## What the exercise asks
Among the entries that follow, count the lines that contain the word "will" and say how many there are, writing nothing else.

┌─ Given information

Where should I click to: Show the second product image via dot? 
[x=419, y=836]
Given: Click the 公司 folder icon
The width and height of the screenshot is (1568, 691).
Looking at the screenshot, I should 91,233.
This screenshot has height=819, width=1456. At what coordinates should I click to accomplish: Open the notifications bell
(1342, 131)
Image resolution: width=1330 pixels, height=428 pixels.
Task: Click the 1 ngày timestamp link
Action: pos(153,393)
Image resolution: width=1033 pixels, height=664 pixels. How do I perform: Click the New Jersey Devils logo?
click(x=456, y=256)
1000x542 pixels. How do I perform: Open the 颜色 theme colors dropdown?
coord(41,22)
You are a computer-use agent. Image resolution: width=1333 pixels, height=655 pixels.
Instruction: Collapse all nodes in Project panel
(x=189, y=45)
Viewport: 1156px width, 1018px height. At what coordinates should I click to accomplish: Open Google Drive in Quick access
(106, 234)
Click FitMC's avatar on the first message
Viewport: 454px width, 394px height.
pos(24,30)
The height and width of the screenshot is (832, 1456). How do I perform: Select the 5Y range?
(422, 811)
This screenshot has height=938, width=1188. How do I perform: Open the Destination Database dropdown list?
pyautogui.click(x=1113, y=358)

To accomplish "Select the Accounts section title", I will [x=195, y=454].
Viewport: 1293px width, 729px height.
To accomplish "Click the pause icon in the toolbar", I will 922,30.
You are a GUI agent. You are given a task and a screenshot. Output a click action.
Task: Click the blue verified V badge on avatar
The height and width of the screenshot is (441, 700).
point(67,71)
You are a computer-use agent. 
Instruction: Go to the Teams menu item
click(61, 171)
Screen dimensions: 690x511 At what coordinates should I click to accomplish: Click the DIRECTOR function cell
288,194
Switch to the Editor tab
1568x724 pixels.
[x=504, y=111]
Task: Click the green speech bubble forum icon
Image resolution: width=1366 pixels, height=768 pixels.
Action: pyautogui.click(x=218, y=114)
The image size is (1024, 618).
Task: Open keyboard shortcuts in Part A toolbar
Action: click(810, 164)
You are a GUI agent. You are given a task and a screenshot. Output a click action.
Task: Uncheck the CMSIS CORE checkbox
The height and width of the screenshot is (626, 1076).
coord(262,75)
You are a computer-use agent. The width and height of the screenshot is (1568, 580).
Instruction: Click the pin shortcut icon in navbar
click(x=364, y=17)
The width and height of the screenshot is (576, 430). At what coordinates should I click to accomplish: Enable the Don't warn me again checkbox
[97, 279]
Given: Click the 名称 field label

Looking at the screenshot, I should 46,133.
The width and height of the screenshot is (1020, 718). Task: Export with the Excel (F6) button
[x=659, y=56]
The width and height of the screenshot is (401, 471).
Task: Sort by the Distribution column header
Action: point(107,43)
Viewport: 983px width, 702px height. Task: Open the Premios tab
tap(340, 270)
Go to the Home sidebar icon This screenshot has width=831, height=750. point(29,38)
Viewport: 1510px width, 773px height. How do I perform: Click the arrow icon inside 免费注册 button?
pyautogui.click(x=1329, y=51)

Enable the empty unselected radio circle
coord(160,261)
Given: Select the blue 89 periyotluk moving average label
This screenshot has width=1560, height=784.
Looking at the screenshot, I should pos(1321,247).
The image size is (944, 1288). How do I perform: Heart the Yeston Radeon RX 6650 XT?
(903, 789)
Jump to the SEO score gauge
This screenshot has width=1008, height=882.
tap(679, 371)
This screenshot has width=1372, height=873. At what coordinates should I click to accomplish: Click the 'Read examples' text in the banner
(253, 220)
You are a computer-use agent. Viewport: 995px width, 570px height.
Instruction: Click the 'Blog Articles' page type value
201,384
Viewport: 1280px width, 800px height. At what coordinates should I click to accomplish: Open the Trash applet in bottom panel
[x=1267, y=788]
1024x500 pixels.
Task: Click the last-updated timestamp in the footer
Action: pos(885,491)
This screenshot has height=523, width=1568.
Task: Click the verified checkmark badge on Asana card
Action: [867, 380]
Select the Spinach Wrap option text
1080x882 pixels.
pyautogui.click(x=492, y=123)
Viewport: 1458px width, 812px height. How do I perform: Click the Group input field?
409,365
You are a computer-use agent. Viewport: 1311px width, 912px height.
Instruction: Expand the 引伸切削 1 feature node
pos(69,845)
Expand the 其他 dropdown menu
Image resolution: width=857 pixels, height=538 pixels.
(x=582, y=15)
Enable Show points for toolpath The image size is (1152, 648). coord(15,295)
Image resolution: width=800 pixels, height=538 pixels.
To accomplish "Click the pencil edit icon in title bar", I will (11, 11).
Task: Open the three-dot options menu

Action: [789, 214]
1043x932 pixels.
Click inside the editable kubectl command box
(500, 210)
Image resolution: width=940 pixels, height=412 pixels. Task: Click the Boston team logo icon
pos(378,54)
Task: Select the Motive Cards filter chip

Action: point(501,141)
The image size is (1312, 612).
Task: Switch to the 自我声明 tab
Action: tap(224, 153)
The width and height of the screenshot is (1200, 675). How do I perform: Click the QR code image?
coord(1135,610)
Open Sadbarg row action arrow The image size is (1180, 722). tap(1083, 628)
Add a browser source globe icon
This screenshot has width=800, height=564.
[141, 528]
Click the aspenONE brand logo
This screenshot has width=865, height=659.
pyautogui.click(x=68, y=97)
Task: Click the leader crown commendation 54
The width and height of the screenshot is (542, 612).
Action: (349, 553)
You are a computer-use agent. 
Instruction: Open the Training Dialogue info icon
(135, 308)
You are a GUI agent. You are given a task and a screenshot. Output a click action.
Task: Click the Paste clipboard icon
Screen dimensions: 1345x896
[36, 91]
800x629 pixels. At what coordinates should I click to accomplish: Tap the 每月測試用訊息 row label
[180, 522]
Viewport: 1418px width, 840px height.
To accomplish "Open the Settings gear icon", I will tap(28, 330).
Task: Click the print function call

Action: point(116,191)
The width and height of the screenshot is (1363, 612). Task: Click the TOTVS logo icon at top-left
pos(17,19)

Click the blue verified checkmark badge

└─

## Answer box
4